- _Task details_
Which lines below contain the word "panel"? Copy each of them.

(Recorded data)
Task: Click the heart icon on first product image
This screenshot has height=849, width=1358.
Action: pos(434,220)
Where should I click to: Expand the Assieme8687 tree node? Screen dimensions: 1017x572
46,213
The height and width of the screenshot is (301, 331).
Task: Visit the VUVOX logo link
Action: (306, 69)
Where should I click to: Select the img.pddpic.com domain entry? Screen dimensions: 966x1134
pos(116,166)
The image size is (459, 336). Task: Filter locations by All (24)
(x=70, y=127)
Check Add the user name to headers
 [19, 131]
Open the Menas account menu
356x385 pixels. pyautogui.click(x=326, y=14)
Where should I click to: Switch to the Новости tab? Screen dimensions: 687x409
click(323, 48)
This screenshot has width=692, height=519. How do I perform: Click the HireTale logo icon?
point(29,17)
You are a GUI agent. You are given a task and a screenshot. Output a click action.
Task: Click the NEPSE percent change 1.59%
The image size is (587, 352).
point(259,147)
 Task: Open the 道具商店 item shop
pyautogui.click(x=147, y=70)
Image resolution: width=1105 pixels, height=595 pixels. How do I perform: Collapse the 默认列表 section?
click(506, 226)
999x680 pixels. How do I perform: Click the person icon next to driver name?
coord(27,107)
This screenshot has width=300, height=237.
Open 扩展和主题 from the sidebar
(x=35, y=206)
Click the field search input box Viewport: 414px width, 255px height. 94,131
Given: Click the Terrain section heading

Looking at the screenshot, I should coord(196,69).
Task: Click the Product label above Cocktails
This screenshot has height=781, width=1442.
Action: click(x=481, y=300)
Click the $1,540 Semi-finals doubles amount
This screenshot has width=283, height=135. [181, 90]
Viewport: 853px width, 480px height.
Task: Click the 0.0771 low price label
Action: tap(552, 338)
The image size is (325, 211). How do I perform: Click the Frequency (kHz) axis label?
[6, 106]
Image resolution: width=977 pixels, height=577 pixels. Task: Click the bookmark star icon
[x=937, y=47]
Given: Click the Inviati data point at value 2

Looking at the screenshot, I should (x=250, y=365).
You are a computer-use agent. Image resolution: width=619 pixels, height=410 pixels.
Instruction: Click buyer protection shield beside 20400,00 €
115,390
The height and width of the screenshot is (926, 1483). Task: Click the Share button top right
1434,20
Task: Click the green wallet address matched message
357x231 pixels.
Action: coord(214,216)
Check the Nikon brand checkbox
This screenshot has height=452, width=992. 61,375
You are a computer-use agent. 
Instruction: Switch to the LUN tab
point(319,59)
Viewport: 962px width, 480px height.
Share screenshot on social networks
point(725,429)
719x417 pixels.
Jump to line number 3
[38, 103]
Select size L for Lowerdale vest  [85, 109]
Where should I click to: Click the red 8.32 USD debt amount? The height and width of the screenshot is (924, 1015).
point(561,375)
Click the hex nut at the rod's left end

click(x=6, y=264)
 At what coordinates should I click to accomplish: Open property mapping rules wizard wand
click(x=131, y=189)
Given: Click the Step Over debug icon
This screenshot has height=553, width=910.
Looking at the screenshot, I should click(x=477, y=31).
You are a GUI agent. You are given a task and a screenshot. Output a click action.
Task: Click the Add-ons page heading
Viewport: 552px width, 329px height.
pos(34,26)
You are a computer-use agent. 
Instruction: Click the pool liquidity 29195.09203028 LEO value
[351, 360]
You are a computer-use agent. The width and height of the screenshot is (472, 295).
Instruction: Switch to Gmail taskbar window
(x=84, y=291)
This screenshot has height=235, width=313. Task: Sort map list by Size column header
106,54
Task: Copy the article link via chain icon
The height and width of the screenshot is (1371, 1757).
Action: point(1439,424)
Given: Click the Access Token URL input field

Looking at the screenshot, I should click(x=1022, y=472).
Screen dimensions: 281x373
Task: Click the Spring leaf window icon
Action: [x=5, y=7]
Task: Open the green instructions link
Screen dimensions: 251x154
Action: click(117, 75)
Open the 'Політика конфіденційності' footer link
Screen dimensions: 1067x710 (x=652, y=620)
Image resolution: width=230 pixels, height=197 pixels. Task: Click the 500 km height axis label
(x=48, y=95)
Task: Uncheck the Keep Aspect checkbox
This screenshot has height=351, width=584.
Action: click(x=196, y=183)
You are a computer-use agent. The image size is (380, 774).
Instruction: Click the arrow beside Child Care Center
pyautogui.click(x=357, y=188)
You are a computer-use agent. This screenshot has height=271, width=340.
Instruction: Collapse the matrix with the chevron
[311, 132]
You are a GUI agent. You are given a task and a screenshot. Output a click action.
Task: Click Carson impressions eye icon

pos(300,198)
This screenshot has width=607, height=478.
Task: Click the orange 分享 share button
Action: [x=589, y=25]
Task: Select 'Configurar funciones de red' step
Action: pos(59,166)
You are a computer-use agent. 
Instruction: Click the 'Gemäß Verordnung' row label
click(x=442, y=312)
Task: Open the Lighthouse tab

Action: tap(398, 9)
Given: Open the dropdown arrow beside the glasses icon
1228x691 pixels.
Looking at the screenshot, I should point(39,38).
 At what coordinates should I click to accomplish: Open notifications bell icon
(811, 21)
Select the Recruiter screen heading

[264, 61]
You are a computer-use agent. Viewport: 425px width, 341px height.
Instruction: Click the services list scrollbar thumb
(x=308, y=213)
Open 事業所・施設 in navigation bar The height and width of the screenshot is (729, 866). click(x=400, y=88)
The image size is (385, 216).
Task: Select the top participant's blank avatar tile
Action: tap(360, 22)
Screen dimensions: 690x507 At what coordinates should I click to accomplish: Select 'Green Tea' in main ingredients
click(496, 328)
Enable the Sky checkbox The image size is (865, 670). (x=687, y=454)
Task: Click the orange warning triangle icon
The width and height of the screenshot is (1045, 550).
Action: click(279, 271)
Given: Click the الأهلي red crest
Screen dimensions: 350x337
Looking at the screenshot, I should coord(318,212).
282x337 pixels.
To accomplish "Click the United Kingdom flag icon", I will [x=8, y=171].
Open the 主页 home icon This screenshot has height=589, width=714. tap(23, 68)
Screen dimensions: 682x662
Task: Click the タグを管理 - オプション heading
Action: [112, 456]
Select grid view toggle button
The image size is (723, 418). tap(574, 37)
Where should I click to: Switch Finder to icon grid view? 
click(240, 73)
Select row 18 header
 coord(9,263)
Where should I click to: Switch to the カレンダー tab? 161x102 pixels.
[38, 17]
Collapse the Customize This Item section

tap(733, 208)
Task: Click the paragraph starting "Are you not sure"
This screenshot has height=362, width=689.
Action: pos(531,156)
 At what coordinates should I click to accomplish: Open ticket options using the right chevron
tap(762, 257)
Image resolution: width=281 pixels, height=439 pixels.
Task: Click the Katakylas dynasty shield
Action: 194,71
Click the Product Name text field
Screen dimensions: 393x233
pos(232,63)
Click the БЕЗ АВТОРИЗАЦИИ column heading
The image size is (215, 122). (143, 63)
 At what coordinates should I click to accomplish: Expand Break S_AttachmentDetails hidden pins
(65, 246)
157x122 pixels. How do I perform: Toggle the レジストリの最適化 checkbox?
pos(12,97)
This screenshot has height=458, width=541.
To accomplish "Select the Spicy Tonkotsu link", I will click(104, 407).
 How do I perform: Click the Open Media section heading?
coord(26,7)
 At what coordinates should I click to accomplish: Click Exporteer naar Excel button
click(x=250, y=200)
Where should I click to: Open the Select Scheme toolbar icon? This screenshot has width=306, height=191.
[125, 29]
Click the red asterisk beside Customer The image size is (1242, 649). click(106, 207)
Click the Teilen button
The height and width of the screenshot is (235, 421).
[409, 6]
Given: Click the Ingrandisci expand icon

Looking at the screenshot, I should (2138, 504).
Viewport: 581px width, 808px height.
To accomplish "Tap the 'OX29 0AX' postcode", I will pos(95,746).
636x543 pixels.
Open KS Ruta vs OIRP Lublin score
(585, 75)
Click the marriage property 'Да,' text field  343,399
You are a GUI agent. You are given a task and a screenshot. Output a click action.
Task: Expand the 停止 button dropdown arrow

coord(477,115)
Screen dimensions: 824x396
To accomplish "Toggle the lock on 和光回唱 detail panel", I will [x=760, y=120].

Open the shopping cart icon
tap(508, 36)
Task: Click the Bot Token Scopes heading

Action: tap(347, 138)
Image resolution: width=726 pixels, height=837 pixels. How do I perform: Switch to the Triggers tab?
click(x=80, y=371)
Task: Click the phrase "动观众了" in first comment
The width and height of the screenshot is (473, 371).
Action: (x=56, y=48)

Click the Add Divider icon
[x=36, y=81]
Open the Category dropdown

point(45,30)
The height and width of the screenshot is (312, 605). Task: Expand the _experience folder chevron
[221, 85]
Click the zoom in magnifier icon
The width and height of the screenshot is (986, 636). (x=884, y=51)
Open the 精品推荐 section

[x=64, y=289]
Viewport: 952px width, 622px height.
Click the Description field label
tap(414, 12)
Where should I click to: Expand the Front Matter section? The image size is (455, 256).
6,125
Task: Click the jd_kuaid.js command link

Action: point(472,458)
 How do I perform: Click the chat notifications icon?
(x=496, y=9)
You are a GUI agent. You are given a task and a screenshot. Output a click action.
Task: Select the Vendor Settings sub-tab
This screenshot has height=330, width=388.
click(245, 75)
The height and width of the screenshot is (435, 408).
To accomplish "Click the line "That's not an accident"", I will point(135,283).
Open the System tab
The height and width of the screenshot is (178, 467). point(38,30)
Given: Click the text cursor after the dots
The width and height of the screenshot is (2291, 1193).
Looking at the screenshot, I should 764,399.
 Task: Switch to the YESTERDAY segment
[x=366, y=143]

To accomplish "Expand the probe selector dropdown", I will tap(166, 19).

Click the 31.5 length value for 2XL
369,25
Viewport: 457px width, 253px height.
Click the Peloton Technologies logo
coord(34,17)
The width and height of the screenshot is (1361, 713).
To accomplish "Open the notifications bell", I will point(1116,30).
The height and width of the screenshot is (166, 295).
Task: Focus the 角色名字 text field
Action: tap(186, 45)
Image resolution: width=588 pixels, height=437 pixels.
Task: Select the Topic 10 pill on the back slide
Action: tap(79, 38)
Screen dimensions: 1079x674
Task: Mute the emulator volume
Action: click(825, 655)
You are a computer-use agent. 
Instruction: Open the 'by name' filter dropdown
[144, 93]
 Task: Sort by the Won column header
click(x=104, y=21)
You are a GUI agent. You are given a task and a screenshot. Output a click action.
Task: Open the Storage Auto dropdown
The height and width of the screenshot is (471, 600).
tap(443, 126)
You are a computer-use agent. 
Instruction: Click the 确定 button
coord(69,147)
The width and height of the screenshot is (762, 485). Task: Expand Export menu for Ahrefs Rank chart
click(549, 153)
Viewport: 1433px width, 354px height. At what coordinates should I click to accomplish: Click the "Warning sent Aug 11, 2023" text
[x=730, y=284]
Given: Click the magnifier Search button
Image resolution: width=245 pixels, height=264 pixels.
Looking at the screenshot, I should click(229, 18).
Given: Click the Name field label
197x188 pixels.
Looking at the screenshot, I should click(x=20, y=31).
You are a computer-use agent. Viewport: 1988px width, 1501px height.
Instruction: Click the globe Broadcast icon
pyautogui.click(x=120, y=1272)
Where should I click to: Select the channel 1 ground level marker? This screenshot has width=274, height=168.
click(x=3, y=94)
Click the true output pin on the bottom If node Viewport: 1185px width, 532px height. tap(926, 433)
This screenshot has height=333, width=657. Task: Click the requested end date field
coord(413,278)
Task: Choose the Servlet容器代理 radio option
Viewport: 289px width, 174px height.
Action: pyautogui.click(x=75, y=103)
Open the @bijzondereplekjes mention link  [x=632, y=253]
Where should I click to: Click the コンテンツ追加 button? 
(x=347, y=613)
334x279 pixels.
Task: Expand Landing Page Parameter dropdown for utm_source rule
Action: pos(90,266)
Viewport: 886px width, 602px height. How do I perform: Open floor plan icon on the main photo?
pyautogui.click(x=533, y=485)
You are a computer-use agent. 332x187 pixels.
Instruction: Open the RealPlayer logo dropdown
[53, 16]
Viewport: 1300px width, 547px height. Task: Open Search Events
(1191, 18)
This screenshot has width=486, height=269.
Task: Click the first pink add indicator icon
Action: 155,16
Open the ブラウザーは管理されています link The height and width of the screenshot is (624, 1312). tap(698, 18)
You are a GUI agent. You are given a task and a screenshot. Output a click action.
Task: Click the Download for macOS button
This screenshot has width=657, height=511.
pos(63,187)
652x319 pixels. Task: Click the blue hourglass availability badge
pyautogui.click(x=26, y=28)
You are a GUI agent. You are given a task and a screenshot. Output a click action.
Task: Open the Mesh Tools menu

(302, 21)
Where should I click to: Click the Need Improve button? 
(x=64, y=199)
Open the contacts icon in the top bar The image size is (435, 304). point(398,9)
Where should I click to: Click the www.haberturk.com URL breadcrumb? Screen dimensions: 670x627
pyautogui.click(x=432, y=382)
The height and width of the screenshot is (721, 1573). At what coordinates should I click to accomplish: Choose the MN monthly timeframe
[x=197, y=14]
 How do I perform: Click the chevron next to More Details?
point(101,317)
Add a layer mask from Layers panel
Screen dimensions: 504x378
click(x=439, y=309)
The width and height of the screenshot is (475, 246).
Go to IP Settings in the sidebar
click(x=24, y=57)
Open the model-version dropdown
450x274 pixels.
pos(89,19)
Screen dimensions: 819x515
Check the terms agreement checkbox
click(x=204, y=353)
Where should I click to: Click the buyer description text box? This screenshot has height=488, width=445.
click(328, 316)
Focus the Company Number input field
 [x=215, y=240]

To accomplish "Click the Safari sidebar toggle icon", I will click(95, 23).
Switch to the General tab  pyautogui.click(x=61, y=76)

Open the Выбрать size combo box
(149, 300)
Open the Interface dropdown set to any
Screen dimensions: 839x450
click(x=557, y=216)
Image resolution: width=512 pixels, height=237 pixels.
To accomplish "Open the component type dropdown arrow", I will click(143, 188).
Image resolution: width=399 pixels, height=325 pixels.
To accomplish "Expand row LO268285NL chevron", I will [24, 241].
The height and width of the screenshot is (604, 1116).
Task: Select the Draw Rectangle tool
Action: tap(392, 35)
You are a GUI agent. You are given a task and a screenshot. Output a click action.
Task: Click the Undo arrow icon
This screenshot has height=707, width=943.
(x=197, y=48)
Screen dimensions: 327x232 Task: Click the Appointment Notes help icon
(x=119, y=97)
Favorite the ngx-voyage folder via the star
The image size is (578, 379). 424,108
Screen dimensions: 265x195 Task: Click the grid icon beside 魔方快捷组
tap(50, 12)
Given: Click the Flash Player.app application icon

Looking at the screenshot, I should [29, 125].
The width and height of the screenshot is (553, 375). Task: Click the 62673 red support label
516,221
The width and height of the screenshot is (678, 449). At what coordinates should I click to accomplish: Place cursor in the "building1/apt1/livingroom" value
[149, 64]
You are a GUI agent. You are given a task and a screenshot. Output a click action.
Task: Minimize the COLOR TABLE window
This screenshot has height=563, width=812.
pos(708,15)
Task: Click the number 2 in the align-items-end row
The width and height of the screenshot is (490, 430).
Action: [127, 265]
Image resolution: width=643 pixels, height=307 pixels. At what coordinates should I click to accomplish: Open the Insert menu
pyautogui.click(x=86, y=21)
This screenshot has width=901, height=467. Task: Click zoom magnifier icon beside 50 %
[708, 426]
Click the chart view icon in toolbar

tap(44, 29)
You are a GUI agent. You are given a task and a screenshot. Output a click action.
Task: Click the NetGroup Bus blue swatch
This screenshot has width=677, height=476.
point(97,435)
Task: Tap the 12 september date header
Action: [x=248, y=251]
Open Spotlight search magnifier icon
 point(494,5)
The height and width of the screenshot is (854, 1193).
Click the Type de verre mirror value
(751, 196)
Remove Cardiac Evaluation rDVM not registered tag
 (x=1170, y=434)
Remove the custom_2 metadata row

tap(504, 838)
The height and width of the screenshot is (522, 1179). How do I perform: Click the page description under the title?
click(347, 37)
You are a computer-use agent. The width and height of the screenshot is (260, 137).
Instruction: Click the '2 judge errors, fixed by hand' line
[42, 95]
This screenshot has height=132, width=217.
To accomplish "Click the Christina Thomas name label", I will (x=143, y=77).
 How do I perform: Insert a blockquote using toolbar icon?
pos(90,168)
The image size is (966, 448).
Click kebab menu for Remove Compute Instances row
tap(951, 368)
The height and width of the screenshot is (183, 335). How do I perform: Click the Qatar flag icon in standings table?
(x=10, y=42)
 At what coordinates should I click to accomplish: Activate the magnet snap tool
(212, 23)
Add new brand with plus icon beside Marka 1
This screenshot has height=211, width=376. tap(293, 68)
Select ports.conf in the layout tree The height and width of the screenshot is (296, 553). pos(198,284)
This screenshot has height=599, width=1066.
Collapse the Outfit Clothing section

- _Written answer_
To accomplish "Toggle the lock on 和光回唱 detail panel", I will [x=760, y=120].
Add a layer mask from Layers panel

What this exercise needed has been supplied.